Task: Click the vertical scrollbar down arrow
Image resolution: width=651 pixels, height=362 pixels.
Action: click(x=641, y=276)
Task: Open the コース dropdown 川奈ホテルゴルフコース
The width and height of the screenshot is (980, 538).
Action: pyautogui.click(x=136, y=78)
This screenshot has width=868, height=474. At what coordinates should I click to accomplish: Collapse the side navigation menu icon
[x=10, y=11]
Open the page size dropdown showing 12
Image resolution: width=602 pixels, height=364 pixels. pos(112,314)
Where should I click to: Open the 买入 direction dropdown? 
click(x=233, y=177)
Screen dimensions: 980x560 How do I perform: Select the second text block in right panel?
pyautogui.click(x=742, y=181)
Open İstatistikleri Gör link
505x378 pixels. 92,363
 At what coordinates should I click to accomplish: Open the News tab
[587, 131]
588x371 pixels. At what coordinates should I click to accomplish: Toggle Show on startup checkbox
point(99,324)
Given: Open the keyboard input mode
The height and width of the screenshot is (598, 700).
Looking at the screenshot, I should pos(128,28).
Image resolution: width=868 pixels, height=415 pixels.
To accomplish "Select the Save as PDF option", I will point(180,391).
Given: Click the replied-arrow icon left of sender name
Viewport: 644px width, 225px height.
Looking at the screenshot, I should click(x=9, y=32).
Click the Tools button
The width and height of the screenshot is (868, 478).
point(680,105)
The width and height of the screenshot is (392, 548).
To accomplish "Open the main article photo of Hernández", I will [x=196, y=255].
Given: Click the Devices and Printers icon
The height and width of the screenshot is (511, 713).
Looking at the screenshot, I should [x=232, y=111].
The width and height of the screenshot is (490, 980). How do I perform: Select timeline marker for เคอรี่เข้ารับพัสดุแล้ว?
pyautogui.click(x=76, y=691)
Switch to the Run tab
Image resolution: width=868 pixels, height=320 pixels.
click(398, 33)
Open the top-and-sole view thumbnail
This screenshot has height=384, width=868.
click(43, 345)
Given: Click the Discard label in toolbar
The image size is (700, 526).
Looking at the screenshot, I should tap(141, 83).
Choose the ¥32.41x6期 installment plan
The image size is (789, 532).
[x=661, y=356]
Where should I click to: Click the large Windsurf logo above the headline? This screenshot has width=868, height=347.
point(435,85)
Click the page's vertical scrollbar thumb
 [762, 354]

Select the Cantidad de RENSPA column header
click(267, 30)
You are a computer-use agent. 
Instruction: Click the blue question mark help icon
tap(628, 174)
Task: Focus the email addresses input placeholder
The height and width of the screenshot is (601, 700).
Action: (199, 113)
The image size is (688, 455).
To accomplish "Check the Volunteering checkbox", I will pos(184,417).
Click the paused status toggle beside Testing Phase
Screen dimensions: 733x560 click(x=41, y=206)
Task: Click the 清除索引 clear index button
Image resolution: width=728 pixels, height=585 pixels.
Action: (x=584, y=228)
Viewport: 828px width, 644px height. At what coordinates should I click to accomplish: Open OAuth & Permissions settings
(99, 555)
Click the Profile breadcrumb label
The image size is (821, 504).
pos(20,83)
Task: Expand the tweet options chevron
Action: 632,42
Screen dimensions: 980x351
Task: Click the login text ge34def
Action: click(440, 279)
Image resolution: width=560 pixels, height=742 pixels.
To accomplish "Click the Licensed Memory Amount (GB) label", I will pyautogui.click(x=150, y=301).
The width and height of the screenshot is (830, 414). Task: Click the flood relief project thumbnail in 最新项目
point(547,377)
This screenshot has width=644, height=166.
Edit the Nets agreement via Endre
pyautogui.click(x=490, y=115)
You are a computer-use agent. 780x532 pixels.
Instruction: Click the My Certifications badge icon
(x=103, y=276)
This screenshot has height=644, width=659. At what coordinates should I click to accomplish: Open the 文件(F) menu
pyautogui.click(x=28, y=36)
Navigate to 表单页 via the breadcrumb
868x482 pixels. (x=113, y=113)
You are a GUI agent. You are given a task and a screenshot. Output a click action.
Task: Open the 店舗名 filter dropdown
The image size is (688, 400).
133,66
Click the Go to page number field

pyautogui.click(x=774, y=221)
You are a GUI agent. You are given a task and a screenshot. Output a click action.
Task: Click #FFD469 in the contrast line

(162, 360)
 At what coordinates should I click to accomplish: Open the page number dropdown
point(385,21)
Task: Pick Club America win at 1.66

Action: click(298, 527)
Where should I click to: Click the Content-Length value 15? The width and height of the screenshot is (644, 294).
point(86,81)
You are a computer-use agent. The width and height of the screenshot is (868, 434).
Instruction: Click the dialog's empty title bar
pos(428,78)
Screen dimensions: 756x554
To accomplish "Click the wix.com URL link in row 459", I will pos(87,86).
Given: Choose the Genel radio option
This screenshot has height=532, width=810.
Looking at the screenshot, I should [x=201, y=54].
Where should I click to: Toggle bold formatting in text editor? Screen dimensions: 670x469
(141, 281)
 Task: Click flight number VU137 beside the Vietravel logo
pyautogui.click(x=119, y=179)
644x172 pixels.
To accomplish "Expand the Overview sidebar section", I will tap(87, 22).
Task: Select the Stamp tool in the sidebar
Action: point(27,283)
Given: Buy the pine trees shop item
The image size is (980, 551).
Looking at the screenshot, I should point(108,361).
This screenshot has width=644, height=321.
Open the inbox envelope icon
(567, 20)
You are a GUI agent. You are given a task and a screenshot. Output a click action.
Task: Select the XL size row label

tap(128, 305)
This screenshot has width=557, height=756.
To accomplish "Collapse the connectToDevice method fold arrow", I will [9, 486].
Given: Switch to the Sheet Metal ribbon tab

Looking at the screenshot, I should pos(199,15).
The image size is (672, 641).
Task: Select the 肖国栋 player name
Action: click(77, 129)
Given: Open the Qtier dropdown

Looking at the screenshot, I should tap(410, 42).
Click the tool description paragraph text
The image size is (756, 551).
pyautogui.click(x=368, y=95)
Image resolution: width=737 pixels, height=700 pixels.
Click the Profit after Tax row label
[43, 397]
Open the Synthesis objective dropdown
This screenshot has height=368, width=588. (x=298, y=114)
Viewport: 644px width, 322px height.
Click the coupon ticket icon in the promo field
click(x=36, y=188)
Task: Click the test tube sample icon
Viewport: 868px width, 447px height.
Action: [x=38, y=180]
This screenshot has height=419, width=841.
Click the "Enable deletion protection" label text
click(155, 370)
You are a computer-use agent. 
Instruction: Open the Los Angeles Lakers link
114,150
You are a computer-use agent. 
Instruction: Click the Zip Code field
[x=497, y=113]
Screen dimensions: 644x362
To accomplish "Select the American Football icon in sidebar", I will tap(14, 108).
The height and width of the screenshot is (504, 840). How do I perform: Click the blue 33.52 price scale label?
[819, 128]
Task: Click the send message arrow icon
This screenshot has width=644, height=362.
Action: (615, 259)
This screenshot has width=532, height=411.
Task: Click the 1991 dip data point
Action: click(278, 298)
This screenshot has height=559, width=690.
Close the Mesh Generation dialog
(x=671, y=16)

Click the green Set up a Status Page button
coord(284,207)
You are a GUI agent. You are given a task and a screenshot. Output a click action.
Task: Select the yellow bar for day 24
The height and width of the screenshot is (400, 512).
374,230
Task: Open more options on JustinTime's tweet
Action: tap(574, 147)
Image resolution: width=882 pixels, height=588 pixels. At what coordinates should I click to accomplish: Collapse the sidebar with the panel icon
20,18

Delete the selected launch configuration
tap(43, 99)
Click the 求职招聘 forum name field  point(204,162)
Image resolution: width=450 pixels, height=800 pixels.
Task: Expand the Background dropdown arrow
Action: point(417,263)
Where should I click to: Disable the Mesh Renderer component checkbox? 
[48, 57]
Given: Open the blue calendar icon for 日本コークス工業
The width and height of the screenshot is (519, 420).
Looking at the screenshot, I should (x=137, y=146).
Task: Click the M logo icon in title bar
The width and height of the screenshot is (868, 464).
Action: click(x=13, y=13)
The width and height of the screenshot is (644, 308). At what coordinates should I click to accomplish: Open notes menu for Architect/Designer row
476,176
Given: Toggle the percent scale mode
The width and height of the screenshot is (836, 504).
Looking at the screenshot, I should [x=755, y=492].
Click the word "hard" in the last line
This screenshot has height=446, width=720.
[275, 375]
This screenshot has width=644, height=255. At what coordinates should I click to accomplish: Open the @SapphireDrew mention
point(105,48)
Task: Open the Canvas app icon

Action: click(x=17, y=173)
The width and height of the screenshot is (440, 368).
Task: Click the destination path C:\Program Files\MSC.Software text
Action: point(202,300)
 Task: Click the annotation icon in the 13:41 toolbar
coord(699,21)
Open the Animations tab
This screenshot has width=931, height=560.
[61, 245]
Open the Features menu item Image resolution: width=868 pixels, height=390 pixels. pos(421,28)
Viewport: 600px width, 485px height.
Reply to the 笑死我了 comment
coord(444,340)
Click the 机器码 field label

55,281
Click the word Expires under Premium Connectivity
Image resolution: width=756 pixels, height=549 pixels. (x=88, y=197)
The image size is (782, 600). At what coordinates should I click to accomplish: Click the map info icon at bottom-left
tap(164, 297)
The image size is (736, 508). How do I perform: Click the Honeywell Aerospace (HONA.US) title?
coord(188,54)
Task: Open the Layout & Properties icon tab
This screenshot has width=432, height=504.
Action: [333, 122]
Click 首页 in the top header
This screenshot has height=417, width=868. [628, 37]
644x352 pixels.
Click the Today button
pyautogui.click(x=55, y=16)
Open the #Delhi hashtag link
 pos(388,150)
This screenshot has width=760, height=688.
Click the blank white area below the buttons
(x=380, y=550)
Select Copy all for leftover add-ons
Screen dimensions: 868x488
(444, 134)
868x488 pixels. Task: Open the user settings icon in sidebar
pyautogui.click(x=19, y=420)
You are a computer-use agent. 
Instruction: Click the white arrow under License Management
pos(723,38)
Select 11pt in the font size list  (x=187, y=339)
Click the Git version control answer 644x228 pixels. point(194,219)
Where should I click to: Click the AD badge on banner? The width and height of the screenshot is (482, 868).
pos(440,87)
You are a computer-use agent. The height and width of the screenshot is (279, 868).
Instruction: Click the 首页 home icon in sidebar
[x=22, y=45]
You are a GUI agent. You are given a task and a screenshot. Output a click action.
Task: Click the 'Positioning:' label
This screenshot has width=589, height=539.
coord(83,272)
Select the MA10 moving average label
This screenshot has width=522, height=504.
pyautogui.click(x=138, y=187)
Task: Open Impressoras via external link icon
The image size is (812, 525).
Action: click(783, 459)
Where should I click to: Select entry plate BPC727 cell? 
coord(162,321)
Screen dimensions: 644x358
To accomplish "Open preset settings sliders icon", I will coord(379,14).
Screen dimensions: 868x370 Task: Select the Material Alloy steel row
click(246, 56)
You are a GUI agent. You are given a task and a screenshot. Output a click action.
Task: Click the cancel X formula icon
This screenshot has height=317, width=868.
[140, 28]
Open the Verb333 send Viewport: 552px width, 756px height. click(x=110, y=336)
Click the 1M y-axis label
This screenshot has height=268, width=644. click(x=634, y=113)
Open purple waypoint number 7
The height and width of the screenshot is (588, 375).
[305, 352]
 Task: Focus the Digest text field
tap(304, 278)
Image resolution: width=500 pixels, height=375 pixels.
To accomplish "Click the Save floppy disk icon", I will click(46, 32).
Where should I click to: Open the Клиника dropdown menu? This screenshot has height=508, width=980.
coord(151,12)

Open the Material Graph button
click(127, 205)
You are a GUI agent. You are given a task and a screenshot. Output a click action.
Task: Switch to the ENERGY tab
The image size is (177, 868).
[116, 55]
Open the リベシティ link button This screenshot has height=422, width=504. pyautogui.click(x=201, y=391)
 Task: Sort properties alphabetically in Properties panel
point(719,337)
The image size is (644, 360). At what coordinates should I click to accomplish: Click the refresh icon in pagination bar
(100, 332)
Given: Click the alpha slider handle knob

- Task objective: In the listing above, transcribe exactly everything from the line containing "The image size is (980, 551)." down to the line containing "Viewport: 644px width, 322px height.", including both and nothing more.

- Written solution:
The image size is (980, 551).
Looking at the screenshot, I should point(108,361).
This screenshot has width=644, height=321.
Open the inbox envelope icon
(567, 20)
You are a GUI agent. You are given a task and a screenshot. Output a click action.
Task: Select the XL size row label

tap(128, 305)
This screenshot has width=557, height=756.
To accomplish "Collapse the connectToDevice method fold arrow", I will [9, 486].
Given: Switch to the Sheet Metal ribbon tab

Looking at the screenshot, I should pos(199,15).
The image size is (672, 641).
Task: Select the 肖国栋 player name
Action: click(77, 129)
Given: Open the Qtier dropdown

Looking at the screenshot, I should tap(410, 42).
Click the tool description paragraph text
The image size is (756, 551).
pyautogui.click(x=368, y=95)
Image resolution: width=737 pixels, height=700 pixels.
Click the Profit after Tax row label
[43, 397]
Open the Synthesis objective dropdown
This screenshot has height=368, width=588. (x=298, y=114)
Viewport: 644px width, 322px height.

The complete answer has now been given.